L’épidémie de Covid-19 est venue révéler, brutalement, l’ampleur de cette offre en ligne. Ceux qui, à l’instar de l’UMA (Universal Museum of Art), musée entièrement virtuel inauguré en 2017, s’étaient déjà engagés dans cette voie au gré d’expositions thématiques, ont vu leurs courbes de fréquentation s’envoler. « Avant le confinement, nous avions franchi le cap du million de visiteurs, note Jean Vergès, son fondateur. Entre le 17 mars et le 11 mai, nous avons doublé notre trafic, avec un million de visiteurs uniques sur cette seule période. » La crise sanitaire aura aussi achevé de convaincre les plus rétifs. « La Covid-19 a clairement joué un rôle d’accélérateur, dit Pierre-Yves Lochon. Je n’ai jamais été aussi sollicité que depuis le mois de mars, à la fois pour des expositions permanentes et pour des expositions temporaires en ligne. À tous ceux dont la vocation est de montrer des œuvres au public, l’épidémie a démontré que le virtuel était utile. »

Chez Google Arts & Culture, plate-forme créée en 2009 et agrégeant un très large éventail de visites virtuelles et d’applications en partenariat avec diverses institutions, l’effet du confinement est également sensible : « On a constaté une forte accélération sur le numérique des institutions culturelles pendant cette période, explique Sixtine Fabre, responsable des partenariats France et Europe du Sud chez Google. Nous recevons beaucoup de sollicitations de leur part. » Tout suggère que la fermeture des musées et le report massif des pratiques culturelles vers le numérique a achevé de rompre les dernières digues : « De la part des musées, on constate un vrai changement de position et d’a priori, résume Jean Vergès. Celles-ci considèrent désormais qu’un visiteur virtuel est un visiteur comme un autre. Qu’importe le flacon pourvu qu’on ait l’ivresse… »

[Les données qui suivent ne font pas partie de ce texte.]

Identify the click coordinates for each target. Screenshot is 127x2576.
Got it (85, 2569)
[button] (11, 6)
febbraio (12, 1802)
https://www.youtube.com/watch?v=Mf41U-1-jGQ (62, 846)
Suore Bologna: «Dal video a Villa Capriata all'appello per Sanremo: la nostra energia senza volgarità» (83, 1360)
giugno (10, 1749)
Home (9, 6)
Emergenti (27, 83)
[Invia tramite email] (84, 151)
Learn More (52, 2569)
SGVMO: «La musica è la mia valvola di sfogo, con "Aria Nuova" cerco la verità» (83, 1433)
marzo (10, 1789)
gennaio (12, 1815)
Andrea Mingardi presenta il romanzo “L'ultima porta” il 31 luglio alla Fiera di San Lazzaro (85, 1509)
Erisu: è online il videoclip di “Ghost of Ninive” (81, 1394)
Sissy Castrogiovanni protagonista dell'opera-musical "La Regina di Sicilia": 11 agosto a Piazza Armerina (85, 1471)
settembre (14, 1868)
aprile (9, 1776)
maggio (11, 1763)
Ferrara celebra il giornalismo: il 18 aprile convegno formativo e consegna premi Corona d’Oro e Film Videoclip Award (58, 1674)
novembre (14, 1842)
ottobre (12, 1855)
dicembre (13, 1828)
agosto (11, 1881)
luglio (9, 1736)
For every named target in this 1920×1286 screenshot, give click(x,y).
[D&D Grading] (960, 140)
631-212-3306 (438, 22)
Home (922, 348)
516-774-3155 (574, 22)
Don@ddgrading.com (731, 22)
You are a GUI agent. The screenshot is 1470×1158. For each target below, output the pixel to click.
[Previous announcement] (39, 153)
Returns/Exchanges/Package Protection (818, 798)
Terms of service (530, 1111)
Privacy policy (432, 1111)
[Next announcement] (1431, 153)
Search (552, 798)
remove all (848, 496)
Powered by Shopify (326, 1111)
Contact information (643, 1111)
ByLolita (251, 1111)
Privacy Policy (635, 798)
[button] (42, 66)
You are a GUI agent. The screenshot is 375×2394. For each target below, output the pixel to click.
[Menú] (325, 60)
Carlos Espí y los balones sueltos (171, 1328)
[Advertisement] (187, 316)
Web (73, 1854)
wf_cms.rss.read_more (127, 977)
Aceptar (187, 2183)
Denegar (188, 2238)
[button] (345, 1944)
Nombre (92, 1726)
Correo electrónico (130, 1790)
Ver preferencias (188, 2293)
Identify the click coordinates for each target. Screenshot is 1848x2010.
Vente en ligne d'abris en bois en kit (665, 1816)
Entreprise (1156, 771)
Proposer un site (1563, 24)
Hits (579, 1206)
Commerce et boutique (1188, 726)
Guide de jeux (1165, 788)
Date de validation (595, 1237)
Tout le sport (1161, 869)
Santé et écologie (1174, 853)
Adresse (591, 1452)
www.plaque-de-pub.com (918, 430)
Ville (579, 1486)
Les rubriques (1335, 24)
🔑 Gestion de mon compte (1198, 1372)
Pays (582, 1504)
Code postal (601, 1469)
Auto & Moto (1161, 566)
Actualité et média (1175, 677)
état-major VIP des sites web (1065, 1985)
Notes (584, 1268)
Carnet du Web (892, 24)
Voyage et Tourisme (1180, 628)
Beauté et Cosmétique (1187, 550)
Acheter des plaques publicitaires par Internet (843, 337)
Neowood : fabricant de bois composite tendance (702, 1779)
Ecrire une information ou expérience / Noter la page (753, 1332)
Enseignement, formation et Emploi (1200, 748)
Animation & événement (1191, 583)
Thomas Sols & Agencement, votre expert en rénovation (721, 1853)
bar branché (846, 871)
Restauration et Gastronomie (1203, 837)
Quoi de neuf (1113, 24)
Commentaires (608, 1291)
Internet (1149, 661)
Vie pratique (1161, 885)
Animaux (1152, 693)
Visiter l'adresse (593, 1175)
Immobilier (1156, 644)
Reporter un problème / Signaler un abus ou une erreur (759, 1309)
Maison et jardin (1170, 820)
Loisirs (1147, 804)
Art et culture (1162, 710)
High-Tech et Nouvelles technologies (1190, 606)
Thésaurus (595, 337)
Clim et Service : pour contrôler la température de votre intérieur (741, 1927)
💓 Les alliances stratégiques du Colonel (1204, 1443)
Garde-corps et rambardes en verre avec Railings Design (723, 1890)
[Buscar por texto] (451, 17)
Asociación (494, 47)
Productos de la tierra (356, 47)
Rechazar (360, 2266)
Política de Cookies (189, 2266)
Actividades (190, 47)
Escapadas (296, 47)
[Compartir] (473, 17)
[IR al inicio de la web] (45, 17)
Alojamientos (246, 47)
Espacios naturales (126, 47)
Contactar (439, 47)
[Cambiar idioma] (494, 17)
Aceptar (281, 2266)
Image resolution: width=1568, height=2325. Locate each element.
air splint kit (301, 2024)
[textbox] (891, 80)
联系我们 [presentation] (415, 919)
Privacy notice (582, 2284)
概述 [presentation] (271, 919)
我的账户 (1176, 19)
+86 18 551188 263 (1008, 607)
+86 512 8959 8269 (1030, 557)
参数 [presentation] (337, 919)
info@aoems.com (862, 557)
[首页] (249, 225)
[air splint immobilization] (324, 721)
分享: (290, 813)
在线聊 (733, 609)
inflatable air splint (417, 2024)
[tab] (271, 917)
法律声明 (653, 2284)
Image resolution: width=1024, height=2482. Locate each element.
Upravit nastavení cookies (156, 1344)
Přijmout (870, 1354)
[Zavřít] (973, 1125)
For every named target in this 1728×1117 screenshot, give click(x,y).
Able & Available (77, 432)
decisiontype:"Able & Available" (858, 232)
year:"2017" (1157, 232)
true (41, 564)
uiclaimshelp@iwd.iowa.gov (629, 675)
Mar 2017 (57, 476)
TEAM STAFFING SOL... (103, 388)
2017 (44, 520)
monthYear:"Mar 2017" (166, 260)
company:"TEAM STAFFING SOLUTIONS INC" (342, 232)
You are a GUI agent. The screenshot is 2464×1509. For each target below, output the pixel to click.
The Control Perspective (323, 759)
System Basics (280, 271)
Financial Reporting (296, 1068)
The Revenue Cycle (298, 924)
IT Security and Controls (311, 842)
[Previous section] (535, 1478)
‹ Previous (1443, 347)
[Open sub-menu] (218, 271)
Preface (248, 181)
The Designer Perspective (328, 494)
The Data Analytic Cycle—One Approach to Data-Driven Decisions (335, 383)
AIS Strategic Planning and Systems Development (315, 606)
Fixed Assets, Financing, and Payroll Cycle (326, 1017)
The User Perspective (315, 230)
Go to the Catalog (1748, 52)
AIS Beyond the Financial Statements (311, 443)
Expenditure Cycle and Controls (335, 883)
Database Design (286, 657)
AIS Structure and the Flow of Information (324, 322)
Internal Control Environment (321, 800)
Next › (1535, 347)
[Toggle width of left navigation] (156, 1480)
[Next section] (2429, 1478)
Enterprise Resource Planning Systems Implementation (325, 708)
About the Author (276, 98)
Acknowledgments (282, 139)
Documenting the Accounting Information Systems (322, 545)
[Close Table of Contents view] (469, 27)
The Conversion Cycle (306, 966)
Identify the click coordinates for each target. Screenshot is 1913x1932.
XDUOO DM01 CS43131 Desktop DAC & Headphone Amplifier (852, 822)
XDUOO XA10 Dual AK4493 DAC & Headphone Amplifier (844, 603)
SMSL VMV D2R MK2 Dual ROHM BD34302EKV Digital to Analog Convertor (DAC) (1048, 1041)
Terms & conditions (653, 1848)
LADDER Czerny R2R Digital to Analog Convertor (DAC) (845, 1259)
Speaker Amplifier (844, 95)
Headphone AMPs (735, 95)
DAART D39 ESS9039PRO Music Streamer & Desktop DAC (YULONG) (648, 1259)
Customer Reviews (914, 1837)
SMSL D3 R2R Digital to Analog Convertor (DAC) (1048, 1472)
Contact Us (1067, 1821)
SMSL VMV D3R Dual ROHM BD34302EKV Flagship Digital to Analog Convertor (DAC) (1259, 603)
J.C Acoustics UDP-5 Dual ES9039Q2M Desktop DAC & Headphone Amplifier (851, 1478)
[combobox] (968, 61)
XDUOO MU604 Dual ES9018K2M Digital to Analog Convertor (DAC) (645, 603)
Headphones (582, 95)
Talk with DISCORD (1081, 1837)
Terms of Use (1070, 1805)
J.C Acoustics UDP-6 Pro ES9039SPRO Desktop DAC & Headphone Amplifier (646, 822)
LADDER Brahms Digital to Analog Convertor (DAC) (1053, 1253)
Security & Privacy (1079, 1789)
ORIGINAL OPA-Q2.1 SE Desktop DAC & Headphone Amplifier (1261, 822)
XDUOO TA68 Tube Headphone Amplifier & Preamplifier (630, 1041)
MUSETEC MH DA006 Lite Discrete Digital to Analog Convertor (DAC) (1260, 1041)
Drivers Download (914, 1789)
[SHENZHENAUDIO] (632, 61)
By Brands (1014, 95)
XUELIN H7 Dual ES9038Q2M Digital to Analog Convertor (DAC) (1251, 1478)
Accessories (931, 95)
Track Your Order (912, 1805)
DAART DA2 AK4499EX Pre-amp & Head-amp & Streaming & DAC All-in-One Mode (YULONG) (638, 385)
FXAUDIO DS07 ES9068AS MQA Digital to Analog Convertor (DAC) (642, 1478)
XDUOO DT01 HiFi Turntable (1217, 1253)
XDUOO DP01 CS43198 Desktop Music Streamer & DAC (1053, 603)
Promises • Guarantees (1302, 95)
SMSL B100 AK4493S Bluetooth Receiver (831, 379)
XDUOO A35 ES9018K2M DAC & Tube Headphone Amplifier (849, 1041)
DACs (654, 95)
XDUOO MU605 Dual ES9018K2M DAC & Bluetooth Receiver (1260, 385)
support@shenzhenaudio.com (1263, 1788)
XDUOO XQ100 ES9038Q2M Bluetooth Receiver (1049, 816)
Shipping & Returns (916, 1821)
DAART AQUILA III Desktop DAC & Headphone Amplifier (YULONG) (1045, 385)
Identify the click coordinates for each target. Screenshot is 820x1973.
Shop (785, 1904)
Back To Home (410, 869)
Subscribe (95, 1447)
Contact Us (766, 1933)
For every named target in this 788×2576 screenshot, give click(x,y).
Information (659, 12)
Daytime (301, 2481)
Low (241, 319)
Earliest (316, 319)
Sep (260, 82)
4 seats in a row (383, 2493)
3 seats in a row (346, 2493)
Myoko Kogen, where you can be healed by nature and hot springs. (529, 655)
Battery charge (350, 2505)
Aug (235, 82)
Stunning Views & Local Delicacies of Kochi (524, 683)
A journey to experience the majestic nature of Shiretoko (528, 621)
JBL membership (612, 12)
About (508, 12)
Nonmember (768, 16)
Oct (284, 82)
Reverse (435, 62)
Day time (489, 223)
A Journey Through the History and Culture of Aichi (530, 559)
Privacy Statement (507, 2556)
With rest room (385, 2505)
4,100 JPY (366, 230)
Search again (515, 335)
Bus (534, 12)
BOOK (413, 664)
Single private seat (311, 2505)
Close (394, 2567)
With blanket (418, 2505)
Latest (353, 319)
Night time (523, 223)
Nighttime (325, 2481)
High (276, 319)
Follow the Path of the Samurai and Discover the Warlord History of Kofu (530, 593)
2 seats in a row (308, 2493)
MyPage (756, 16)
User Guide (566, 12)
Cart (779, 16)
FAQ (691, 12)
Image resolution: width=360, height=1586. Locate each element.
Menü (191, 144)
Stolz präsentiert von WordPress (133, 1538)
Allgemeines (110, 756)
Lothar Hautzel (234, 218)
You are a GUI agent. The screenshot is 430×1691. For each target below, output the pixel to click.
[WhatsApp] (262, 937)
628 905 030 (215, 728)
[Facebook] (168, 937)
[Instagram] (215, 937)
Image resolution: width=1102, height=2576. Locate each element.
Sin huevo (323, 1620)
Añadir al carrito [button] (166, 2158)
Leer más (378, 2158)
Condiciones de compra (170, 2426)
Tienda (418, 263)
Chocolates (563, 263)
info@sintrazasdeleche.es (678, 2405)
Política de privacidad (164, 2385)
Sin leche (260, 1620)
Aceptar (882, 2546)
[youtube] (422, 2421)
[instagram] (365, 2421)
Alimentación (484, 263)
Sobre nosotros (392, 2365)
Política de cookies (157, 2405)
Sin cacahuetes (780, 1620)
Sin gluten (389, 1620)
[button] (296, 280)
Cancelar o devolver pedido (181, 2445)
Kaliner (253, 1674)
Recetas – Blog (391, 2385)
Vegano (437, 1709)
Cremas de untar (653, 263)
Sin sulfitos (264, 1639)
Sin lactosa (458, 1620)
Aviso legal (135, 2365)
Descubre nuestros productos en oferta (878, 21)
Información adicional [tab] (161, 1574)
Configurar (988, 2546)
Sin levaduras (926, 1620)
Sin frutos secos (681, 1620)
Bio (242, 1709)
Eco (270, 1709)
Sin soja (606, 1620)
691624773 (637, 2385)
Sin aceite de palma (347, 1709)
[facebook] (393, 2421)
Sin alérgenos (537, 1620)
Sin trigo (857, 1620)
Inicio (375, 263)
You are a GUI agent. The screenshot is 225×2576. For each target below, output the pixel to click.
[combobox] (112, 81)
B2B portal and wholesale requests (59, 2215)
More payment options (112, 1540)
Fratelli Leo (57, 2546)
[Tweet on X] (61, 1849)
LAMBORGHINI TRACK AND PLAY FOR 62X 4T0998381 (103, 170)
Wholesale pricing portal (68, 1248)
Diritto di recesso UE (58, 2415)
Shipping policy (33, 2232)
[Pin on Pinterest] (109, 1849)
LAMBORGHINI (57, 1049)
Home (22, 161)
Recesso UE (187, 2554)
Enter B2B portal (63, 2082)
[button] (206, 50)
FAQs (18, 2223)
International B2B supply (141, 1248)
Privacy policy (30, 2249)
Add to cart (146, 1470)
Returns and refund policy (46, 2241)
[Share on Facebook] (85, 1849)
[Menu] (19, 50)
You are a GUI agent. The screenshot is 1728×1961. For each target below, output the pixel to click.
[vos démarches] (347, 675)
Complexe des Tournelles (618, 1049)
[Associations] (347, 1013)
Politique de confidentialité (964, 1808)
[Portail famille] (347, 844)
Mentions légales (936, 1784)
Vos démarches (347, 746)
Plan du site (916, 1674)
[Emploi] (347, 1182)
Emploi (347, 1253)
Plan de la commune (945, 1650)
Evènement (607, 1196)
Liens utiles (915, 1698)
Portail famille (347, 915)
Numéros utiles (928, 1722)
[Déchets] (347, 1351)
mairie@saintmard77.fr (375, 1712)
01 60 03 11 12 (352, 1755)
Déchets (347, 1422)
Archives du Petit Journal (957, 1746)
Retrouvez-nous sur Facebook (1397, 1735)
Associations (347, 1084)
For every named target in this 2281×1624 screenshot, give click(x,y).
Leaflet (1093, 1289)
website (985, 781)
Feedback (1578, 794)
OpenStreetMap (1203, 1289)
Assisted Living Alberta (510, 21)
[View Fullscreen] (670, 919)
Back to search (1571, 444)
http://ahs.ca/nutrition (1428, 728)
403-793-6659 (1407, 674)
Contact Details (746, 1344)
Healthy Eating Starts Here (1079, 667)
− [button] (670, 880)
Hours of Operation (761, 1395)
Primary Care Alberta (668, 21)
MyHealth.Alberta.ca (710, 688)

Les visites virtuelles s’affranchissent des limites

Que le flacon numérique puisse susciter la même ivresse que la contemplation sur site d’une œuvre d’art a longtemps été objet de doutes. La défiance qui a accompagné l’essor des visites virtuelles en France semble pourtant avoir fait long feu. « L’idée qu’elles puissent se substituer à une visite réelle n’est plus le sujet, confirme Paul Mourey, chef du service du numérique au Centre Georges Pompidou. Le numérique ne remplace pas l’expérience physique, mais il rend possible des choses qu’elle ne permet pas. Il offre d’expérimenter des formes de médiation et d’accès, et de dépasser certaines limites temporelles et spatiales. À ce titre, il est un compagnon de route utile et indispensable. »

Selon Sixtine Fabre, la découverte de tel musée ou de tel monument sur Google Arts & Culture jouerait le même rôle qu’une consultation de Google Street View, dont la technologie de capture d’images à 360° a d’ailleurs nourri les premières offres de visites virtuelles, le repérage, voire le teasing. En permettant aux visiteurs, et surtout aux plus jeunes, de se familiariser avec les lieux et les œuvres, le numérique atténuerait ainsi « l’effet de seuil », soit les barrières psychosociales qui tiennent certains publics à distance des institutions.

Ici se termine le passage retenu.